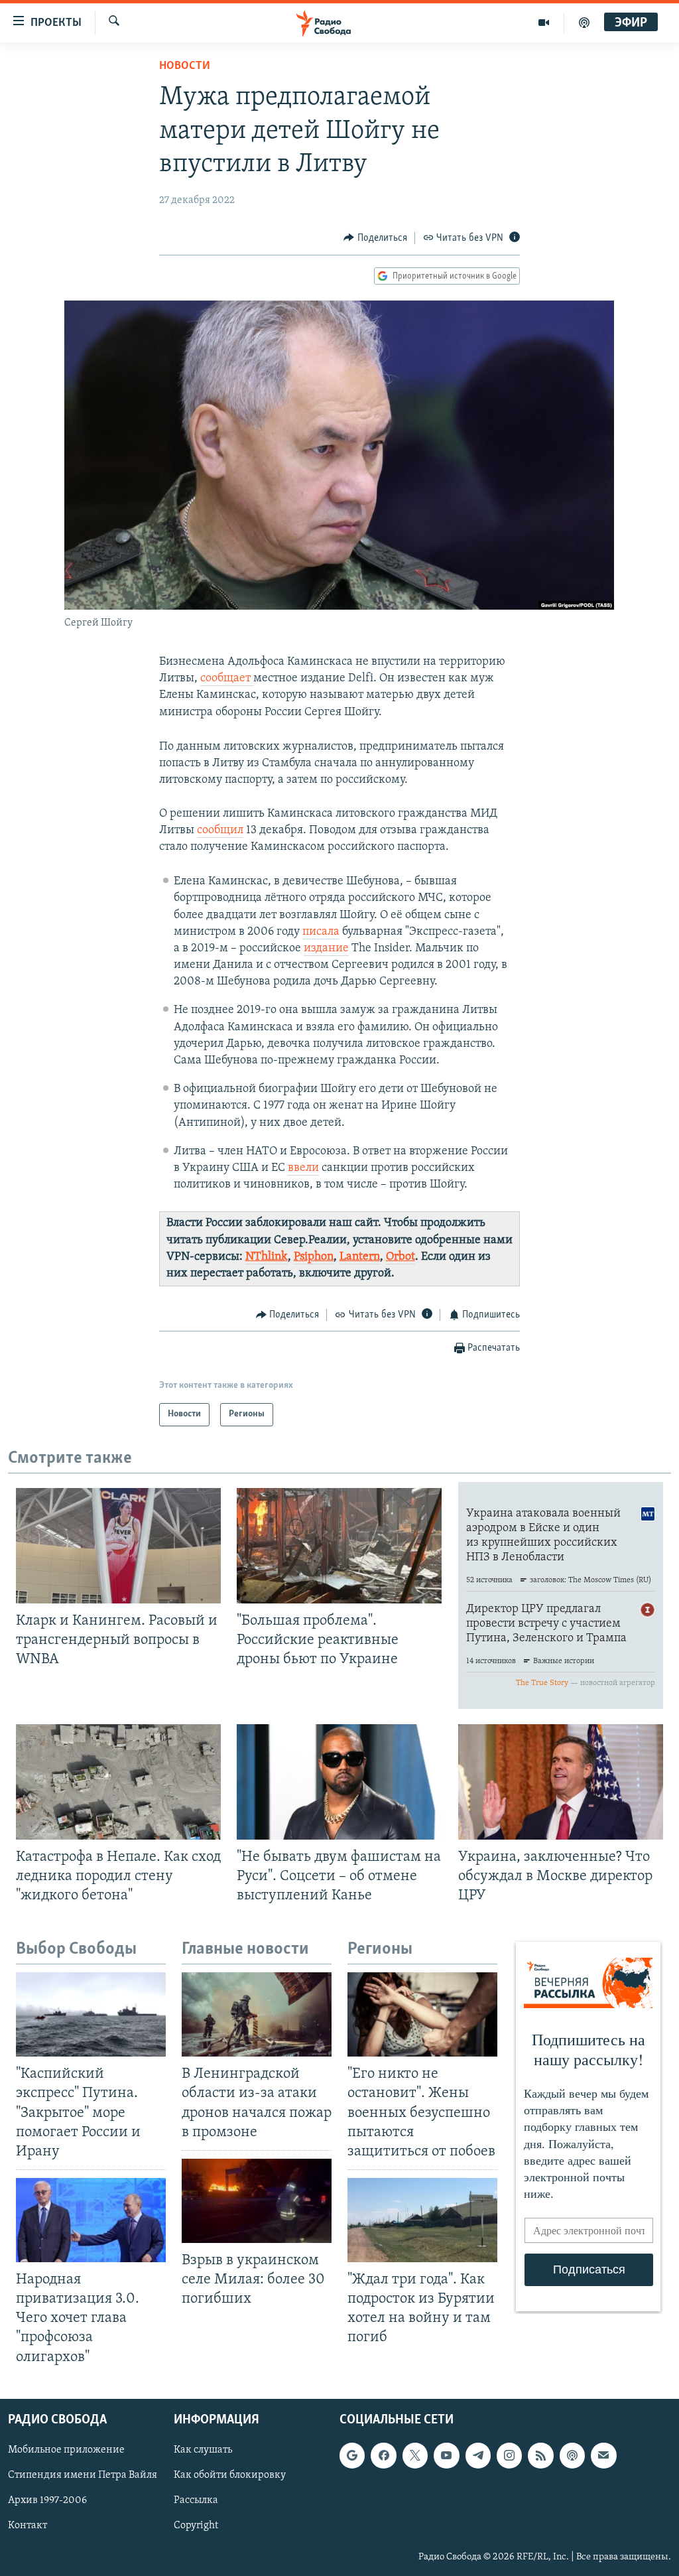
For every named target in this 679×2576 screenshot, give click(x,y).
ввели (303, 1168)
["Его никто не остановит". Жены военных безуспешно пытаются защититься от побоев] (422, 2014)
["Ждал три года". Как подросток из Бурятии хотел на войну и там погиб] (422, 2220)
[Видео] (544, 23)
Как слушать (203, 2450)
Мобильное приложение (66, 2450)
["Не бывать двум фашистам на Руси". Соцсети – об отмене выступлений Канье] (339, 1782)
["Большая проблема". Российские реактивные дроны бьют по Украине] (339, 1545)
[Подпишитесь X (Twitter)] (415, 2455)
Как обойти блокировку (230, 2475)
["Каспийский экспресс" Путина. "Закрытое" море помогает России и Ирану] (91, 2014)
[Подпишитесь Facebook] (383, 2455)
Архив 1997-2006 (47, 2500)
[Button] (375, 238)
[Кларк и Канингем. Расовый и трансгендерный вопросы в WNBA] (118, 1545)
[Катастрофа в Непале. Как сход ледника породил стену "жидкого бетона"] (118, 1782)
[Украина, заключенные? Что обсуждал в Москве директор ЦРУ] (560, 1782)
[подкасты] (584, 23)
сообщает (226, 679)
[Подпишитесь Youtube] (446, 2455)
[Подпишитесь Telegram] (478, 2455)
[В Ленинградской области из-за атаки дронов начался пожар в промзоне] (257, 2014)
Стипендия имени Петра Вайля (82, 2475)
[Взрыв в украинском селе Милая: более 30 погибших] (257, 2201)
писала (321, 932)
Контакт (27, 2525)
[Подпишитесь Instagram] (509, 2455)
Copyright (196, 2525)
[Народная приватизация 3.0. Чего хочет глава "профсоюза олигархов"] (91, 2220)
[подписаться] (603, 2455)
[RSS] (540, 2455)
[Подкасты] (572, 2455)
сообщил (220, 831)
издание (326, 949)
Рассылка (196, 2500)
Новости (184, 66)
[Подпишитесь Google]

━━━━━━━━━━━━━━━━

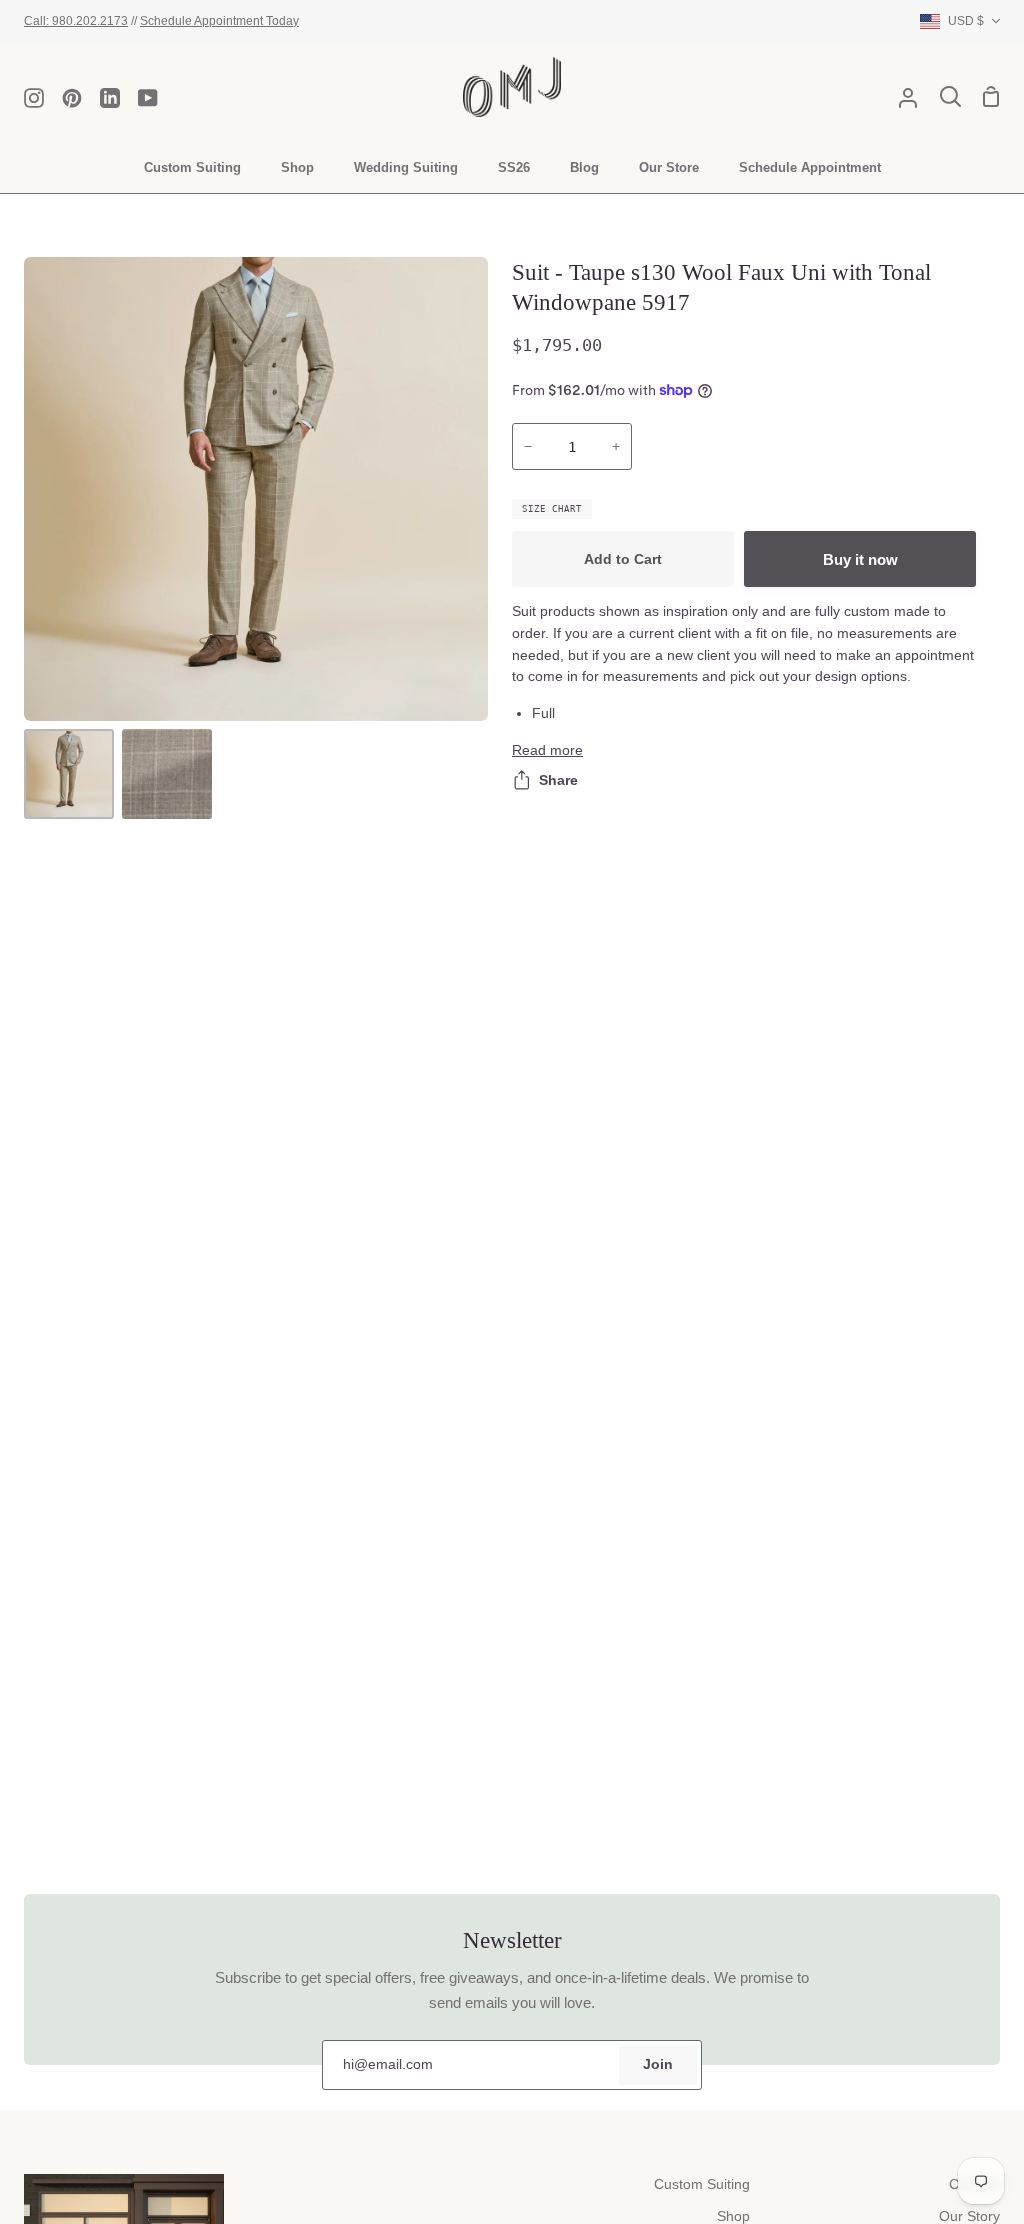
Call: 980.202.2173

━━━━━━━━━━━━━━━━

REQUIRED WORK> Which lines above run from the one containing "[Народная приватизация 3.0." to the one containing "[Подпишитесь Google]"? Give them again exactly, both ends included.

TASK RESULT>
[Народная приватизация 3.0. Чего хочет глава "профсоюза олигархов"] (91, 2220)
[подписаться] (603, 2455)
[RSS] (540, 2455)
[Подкасты] (572, 2455)
сообщил (220, 831)
издание (326, 949)
Рассылка (196, 2500)
Новости (184, 66)
[Подпишитесь Google]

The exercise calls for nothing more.